The code for this post, like the post itself, is laid out on
github .
Until recently, regular expressions seemed like magic to me. I could not understand how it can be determined whether the string matches the specified regular expression. And now I understand it! Below is the implementation of a simple regular expression engine in less than 200 lines of code.
Part 1: Parsing
Specification
Implementing regular expressions completely is quite a challenge; worse, it will teach you little. The version we are implementing is enough to study the topic without slipping into a routine. Our regular expression language will support the following:
')
.
- match any character|
- match abc
or cde
+
- match one or more previous patterns*
- match 0 or more of the previous pattern(
and )
- for grouping
Although the set of options is small, it can be used to create interesting regexes, for example,
m (t|n| ) | b
m (t|n| ) | b
allows you to find subtitles for Star Wars without subtitles for Star Trek, or
(..)*
to find the set of all lines of even length.
Attack plan
We will analyze regular expressions in three steps:
- Parsing (parsing) a regular expression into a syntax tree
- Convert the syntax tree to the state machine
- Analysis of the state machine for our row
For the analysis of regular expressions (more on this below) we will use a state machine called
NFA . At a high level, the NFA will represent our regex. Upon receipt of the input data, we will move to NFA from state to state.

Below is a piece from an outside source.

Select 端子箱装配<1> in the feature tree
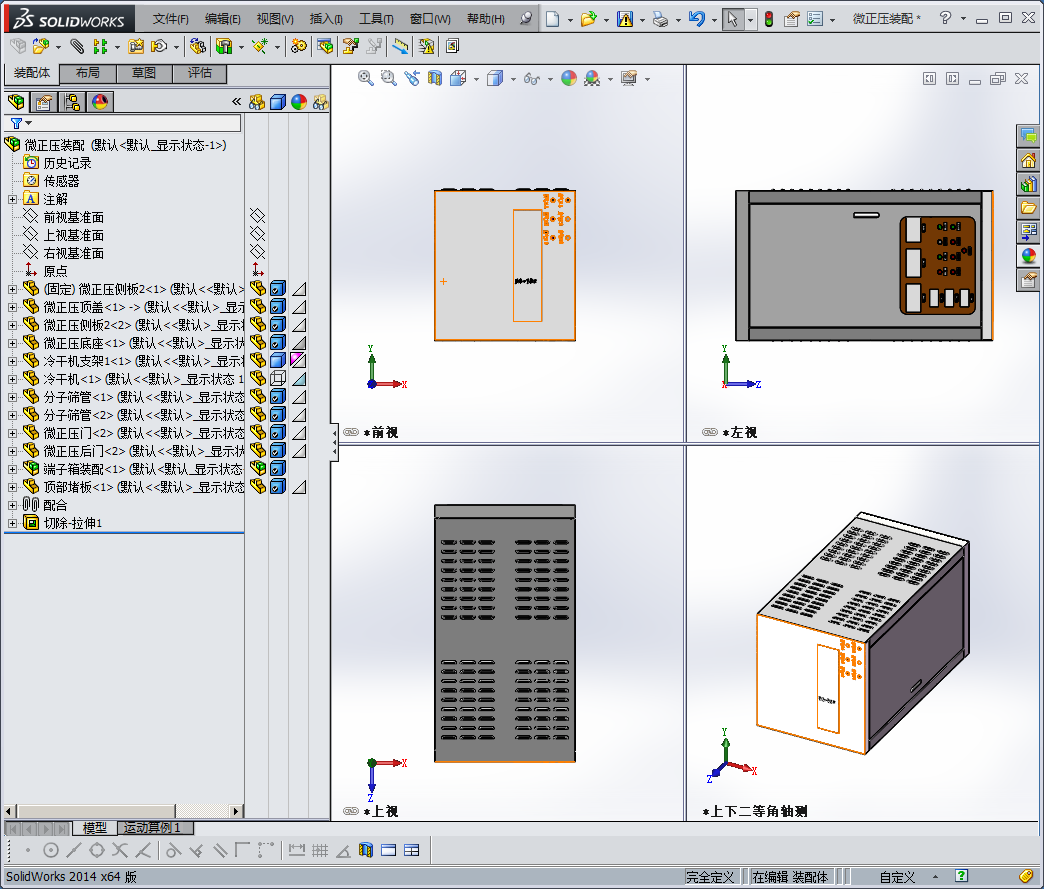This screenshot has width=1044, height=889. (x=84, y=469)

If we come to a point from which it is impossible to make a valid transition, then the regular expression does not match the string.
This approach was first demonstrated by one of the Unix authors Ken Thompson. In his 1968 article in CACM magazine, he outlined the principles for implementing a text editor and added this approach as an interpreter of regular expressions. The only difference is that his article was written in machine code 7094. At that time, everything was much more hardcore.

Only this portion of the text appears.